仕事をするうえで欠かせない、モチベーション管理。
モチベーションを上げる方法は人それぞれありますが、共通して言えるのは「モチベーションが高いとき、人は心地よさを感じている」ということ。
今回は、心理カウンセラーである私が、認知心理学をベースに「心地よさを呼び起こし、仕事のモチベーションを上げる」部屋づくりを紹介します。
心と空間はつながっている
心理学には「外界の出来事は、心の中の出来事を表している」という考え方があり、それは何気ない服装のチョイス、しゃべり方、好きな色、挙動など、いたるところに見られます。
インテリアなどの住空間もまた、例外ではありません。
精神的に疲れているときは部屋が荒れる。断捨離を行えば心がスッとする。このような、空間と心のつながりを感じる方も多いでしょう。
心の状態が変われば空間が変わり、空間が変われば心の状態が変わります。そのシステムを上手に使えば、心理的に快適な部屋をつくることができるんです。
姿勢によって気分が変わる
私たちは無意識のうちに「快感情と上」「不快感情と下」を結び付けています。
例えば「テンションが上がる」「志が高い」「落ち込む」といったように、上下概念と快不快は言葉にも表れていますよね。
ドイツの心理学者ストラックらが1993年に行った実験では、正立姿勢でフィードバックを受けたグループは、うつむき姿勢の状態でフィードバックを受けたグループに比べ、自身の成績に誇りを持つことが明らかになりました。そのほか、姿勢によって気分も変わることが、この実験で示されています。

- 依頼 A
記録の中で「Where should I click to: Open the help」を含む行から記録の最後の行までを、「番号」と「内容」の二列からなるMarkdownの表に変換してください。空行は除き、画像は表に入れないでください。
本文と記録には何の関係もありません。

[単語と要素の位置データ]
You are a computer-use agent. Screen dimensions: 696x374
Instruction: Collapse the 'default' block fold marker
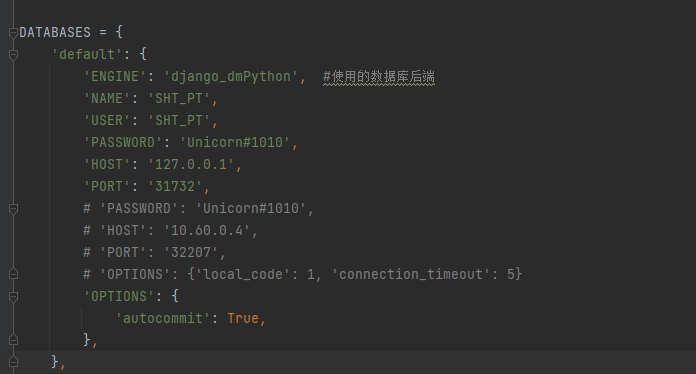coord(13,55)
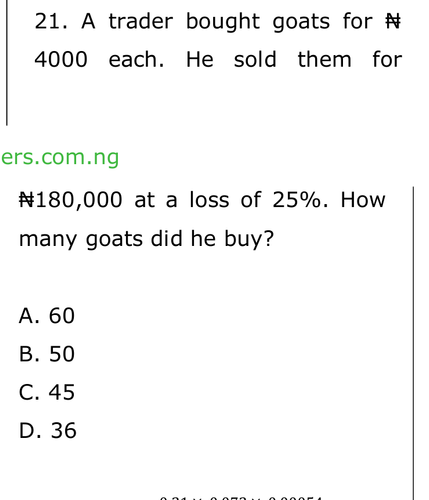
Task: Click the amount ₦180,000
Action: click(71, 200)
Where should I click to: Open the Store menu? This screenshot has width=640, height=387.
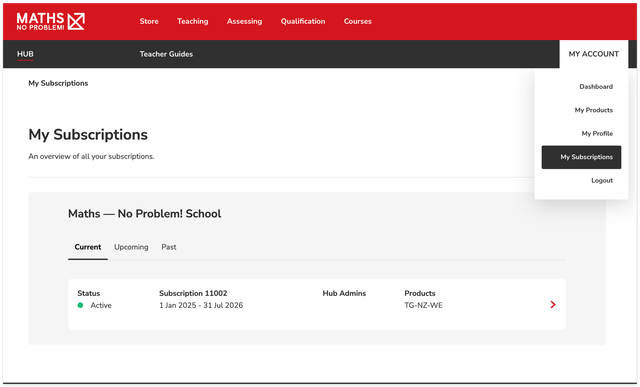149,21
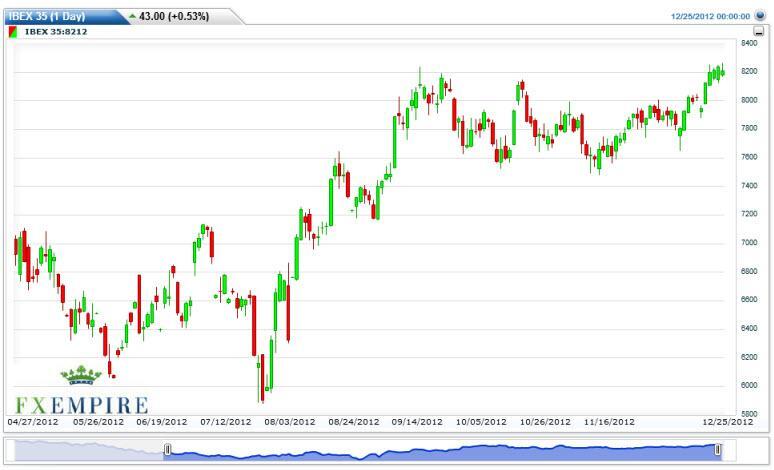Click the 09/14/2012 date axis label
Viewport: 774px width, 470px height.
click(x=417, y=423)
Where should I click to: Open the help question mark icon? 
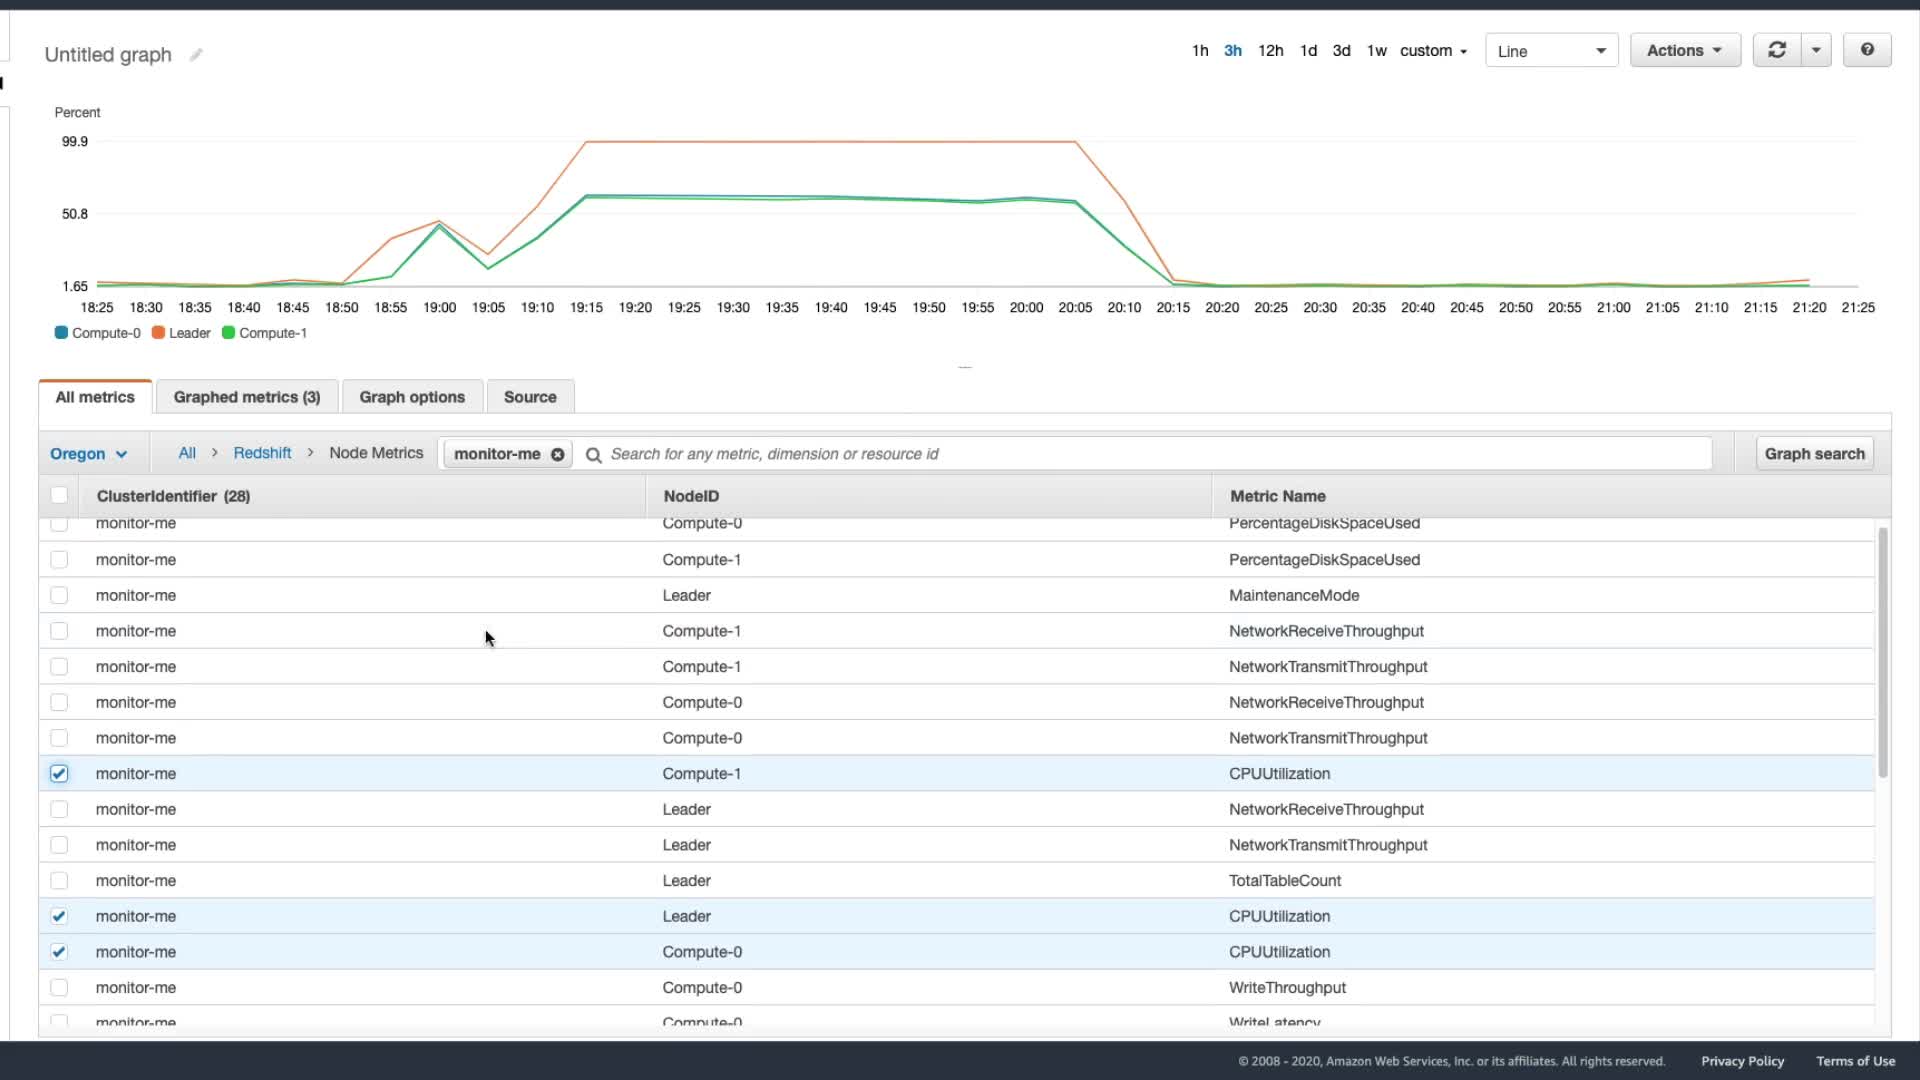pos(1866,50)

- 依頼 B
本文のうち、「今回は、心理カウンセラーであ」という語句から始めて「りを感じる方も多いでしょう。」で止めた部分を、一字も変えずに書き写してください。

- 回答 A
| 番号 | 内容 |
|---|---|
| 1 | Where should I click to: Open the help question mark icon?  |
| 2 | pos(1866,50) |

- 回答 B
今回は、心理カウンセラーである私が、認知心理学をベースに「心地よさを呼び起こし、仕事のモチベーションを上げる」部屋づくりを紹介します。
心と空間はつながっている
心理学には「外界の出来事は、心の中の出来事を表している」という考え方があり、それは何気ない服装のチョイス、しゃべり方、好きな色、挙動など、いたるところに見られます。
インテリアなどの住空間もまた、例外ではありません。
精神的に疲れているときは部屋が荒れる。断捨離を行えば心がスッとする。このような、空間と心のつながりを感じる方も多いでしょう。